O resultado da profecia (pregação) ao incrédulo:

Ele é convencido (v.24). O incrédulo é convencido que precisa de salvação.

Eleé julgado (v.24). Quando a Palavra de Deus é claramente pronunciada, “o homem se dá conta de que deve responder pelo que realizou.”[5]

Os segredos do seu coração lhe são revelados (v.25). O incrédulo percebe o estado degenerado do seu coração.

Prostra-se com a face em terra e adora a Deus (v.25).

Testemunha que Deus está no meio da igreja (v.25).

3. É preciso haver ordem e decência no culto: v.26-40

V.27-28. Se alguém fala em outra língua, será necessário haver interpretação. Caso contrário, a maldição da torre de Babel irromperá no culto.

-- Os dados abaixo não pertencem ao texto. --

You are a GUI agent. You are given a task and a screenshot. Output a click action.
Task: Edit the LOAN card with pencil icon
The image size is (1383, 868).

Deus não é Deus de confusão (v.33).

‘O evangelista D. L. Moody dirigia um culto e pediu a um homem para orar. Aproveitando a oportunidade, o homem estendeu a oração a ponto de parecer que não teria fim. Sentindo que aquela oração prejudicava a reunião em vez de abençoá-la, Moody disse em voz alta: ‘Vamos cantar um hino enquanto nosso irmão termina de orar!’ Os que dirigem as reuniões da igreja precisam de discernimento… e de coragem.”[6]

Se houver interpretação, fale dois ou três, e isto sucessivamente (v.27).

A ordem no v.28 é muito clara: se não houver quem interprete, aquele que tem o dom de língua precisa ficar calado na igreja, falando consigo mesmo com Deus.

Conclusão

Os v.39-40 concluem todo o pensamento desse capítulo. Portanto, são versos apropriados para concluir nossa mensagem. Precisamos procurar com zelo o dom da profecia (o dom de proclamar a vontade de Deus aos homens), e não proibir o falar em outras línguas. “Tudo, porém, seja feito com decência e ordem”.

De tudo o que vimos em 1Coríntios 14, há algo fundamental que precisamos notar: existe um mundo espiritual que precisa ser acessado pela linguagem da oração. Pela linguagem da oração, conduzida pelo Espírito Santo, falamos a Deus (com ou sem o dom de língua) e ouvimos a Deus (profecia).


[1] MORRIS, Leon. 1Coríntios: introdução e comentário. São Paulo: Vida Nova, 1981, p. 138.

[2]Barclay, William.Comentário do Novo Testamento William Barclay: 1Coríntios, p. 128.

[3]Barclay, William.Comentário do Novo Testamento William Barclay: 1Coríntios, p. 131.

[4]Wiersbe, Warren W. Comentário Bíblico Expositivo: Novo Testamento, volume I.  Santo André: Geográfica editora, 2006, p. 803.

[5]BARCLAY, William. Comentário do Novo Testamento William Barclay: 1Coríntios, p. 132.

[6]WIERSBE, Warren W. Comentário Bíblico Expositivo: Novo Testamento, volume I, p. 805.